Bem, quem que goste de geopolítica não ouviu falar no grande dilema em que vive os EUA neste momento? Se o limite da dívida pública do país mais rico do Mundo não for elevado, este deixa de pegar seus credores e pode dar início a um colete histórico, nunca visto e que pode levar o mundo a uma nova recessão. A cede dos republicanos é imensa, eles querem deixar o assunto para ser resolvido no último minuto ou quem sabe nem resolvê-lo. É muito simples para eles, pois são oposição e se o país afundar na crise novamente, o povo sempre tende a votar de novo na oposição achando que tudo é culpa do governo, ou seja, o Obama não se reelege em 2012. Mas a que custo eles teriam coragem de faze-lo? Um país enfraquecido seria ruim para todos, a credibilidade é um orgulho para os norte-americanos, pois não existe praticamente investimento mais seguro do que investir em títulos da dívida desse país.

Os republicanos jogariam tudo fora? É fato que nos EUA os mais ricos pagam poucos impostos e que a desigualdade está se acentuando, mas os novos políticos eleitos da extrema esquerda se recusam a cobrar mais destes para diminuir o deficit nas contas que o próprio Bush filho ( REPUBLICANO! ) fez, soa até engraçado. Obama terá que ter muito jogo de cintura, mas um calote seria ruim para todos, cortar pensões e programas sociais também não seria correto num momento em que o povo está muito dependente destes benefícios, já que a economia está enfraquecida e o desemprego está alto. O governo como poder legislativo tem artifícios jurídicos para criar emendas e medidas provisórias em tempo para elevar quem sabe o teto do endividamento e mais importante, estudar muito bem onde cortar os gastos! Acabar de vez com as frentes da guerra no Afeganistão e diminuir mais ainda os custos militares exorbitantes deixados pelo governo George W. Bush.

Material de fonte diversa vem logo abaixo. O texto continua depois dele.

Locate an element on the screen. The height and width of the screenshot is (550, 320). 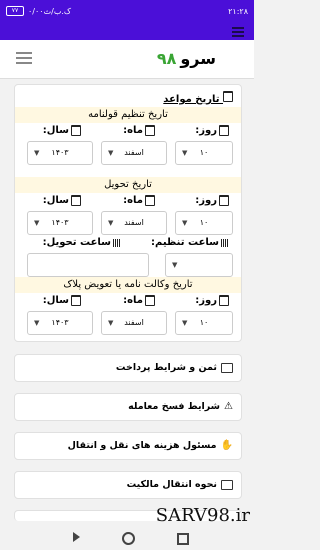
year-select-1: ▼ ۱۴۰۳ is located at coordinates (60, 153).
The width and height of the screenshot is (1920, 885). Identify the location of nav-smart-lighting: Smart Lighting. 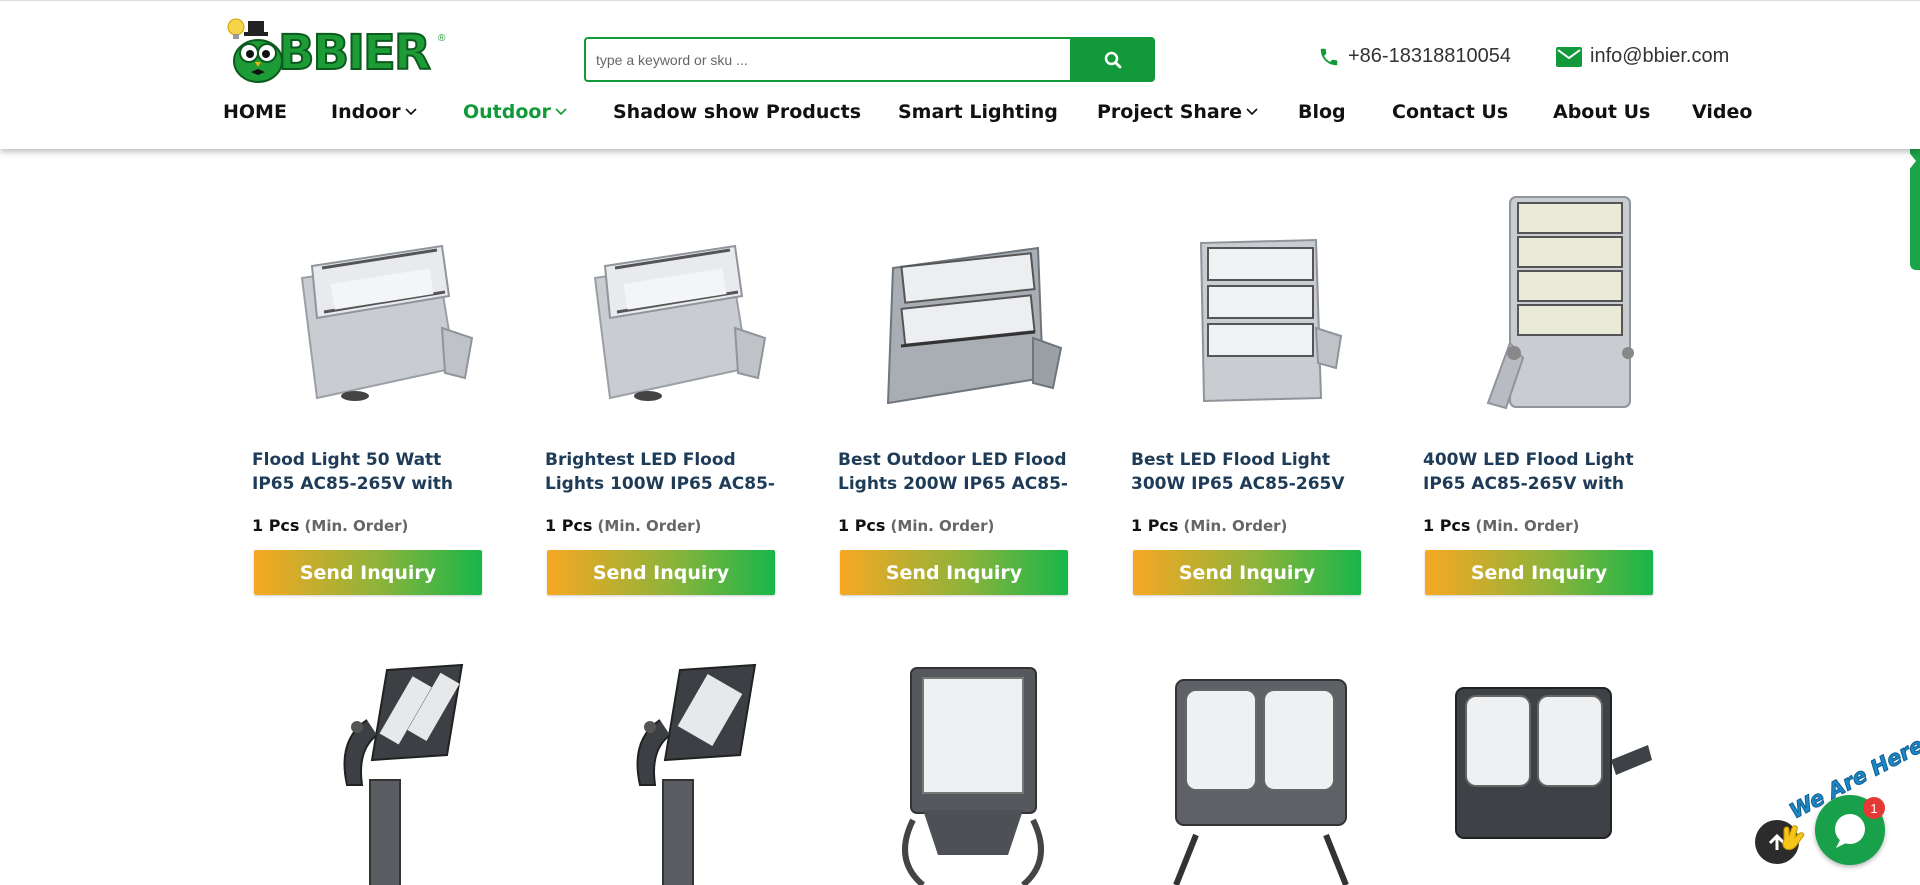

Por fim, aumentar impostos dos mais ricos, embora isto seja muito mais complicado com a oposição em maioria no congresso, e assim equilibrar a balança fazendo a dívida se estabilizar e quem sabe até diminuir. O que os americanos precisam é ter consciência da situação e não achar que tudo é culpa do governo, falta um certo pulso de líder e negociador do Obama para conduzir uma situação tão delicada, mas uma negociação da oposição que também é culpada por essa situação precisa ser feita num tempo recorde. Caso contrário, é bom o yankees acordarem e darem novo rumo a sua política em 2012, colocando políticos mais moderados e negociadores no poder, afinal um partido que pensa que o governo de um país é o problema não deveria nem existir. Uma economia forte, onde o povo é empreendedor, livre de altos impostos e que faz o país crescer junto com as contas governamentais equilibradas é uma coisa, outra bem diferente é uma economia forte porém em decadência, onde o povo não tem acesso a certos serviços básicos, onde os ricos livres de impostos compram jatinho, o que não desenvolve em nada um país economicamente, onde o governo está com as contas no vermelho e o povo que não arranja empregos, não está conseguindo investir e ser empreeendedor da maneira que gostaria por conta de todos os motivos anteriores.